_Pixel coordinate grounding data:_
▼▼▼
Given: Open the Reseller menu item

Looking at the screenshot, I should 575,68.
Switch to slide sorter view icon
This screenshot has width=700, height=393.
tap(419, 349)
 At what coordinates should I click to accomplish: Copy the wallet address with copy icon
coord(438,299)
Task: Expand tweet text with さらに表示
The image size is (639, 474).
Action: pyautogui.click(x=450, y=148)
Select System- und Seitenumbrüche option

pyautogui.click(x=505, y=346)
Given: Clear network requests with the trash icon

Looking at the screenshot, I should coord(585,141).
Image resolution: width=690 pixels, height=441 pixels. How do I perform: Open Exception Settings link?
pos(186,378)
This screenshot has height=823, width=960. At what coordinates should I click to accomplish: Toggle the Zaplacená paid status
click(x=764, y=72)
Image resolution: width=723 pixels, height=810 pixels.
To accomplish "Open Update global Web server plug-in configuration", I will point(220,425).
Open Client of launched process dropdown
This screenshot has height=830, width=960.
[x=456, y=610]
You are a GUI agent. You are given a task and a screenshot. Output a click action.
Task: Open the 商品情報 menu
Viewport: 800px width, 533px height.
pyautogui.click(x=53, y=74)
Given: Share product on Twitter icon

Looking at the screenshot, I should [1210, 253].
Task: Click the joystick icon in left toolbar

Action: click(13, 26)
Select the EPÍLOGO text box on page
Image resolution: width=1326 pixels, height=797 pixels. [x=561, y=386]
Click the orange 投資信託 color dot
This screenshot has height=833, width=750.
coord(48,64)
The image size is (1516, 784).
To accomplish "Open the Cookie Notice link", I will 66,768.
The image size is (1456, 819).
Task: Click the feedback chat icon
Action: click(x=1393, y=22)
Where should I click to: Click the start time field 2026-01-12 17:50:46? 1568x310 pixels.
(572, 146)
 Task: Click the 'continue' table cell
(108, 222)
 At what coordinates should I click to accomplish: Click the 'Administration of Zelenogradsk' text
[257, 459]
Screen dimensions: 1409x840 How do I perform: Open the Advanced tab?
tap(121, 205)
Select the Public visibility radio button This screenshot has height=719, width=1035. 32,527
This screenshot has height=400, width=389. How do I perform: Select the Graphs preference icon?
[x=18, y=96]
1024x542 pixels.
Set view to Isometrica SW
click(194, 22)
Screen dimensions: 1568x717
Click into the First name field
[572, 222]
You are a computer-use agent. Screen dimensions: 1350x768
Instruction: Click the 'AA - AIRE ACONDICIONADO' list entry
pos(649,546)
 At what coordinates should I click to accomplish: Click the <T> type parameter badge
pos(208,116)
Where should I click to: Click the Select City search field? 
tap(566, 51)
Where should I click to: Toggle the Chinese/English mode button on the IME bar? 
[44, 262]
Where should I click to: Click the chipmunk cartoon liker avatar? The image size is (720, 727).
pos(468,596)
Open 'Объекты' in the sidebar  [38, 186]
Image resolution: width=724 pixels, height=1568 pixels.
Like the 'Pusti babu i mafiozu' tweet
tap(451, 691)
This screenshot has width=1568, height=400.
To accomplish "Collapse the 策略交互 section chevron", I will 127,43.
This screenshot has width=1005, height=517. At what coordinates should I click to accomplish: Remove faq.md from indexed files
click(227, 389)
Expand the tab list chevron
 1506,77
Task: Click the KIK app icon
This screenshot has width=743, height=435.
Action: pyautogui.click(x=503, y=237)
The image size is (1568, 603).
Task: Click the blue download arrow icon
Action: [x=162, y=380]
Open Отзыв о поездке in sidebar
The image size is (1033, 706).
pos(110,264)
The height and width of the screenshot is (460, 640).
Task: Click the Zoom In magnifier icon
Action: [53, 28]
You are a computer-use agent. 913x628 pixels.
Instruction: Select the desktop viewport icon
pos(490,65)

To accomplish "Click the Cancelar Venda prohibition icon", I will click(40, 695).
▲▲▲
_TASK INSTRUCTIONS:_
Reply with the number of lines in the data above that contain "agent", and with nothing else.

_RESULT FOR THIS EXERCISE:_
3